Following Moe's mayoral election in 2003, Flemion was appointed deputy city administrator as well as director of emergency management, where he worked closely with former City Administrator Kristie Mills, who retired in December after a 45-year city career.
Flemion said working with Mills helped instill his dedication and love toward the city.
"I think she molded the employees of the city into what we call a family," Flemion said. "She was the glue that made that happen. …My whole career I've been very fortunate between who I was serving and who served me."
Flemion said he will miss working in emergency management, but feels confident in his successor, William Goddard, and continuing to work with Moe.
"I have all the faith in the world in Marty," Moe said. "He knows the city, he knows how it runs, he knows how to make a decision and, most importantly, he knows my vision for the community and is able to make sure that that's passed along to all the department heads and city staff."
Moving forward, Moe said Flemion will be reviewing all city departments in an effort to streamline, save money and provide better public service.
"He knows that I want people to come to city hall if they need help," Moe said. "That's pretty much the way governing should be done."
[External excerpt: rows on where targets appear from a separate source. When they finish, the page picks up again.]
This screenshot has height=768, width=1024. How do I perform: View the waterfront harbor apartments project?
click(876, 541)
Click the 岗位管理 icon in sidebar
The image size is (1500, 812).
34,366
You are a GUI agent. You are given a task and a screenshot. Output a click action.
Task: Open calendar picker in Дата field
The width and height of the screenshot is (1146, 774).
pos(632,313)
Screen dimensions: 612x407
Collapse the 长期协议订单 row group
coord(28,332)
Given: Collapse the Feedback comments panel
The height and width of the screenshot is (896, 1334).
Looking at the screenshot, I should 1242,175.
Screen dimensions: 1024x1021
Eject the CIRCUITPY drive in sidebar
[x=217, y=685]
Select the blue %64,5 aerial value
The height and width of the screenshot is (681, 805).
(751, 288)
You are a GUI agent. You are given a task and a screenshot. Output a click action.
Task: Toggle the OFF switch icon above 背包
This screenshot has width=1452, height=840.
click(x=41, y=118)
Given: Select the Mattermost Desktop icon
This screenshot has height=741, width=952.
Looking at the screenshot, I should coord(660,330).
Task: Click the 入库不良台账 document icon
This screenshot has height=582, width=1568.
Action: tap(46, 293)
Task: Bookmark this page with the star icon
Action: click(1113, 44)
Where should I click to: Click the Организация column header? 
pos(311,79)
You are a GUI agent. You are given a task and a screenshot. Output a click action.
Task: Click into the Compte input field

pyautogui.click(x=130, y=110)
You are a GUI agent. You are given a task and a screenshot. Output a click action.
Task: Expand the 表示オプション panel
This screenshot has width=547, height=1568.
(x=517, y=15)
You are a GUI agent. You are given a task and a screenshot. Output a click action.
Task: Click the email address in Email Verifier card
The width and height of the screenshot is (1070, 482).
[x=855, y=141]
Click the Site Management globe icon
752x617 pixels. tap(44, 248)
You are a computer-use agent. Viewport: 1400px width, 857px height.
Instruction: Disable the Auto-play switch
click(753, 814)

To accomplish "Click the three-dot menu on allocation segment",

As a 55-year resident, Flemion said he has no worries about the city's future, with billions of dollars invested by the federal government, an increasing housing market as well as cyber command security measures at Fort Meade.
"The direction for Laurel right now is more solid than it ever has been," Flemion said. "I think we will be ready to meet the challenges of the future no matter what they are. I very much appreciate where Laurel has been, where we're at now and where we're going."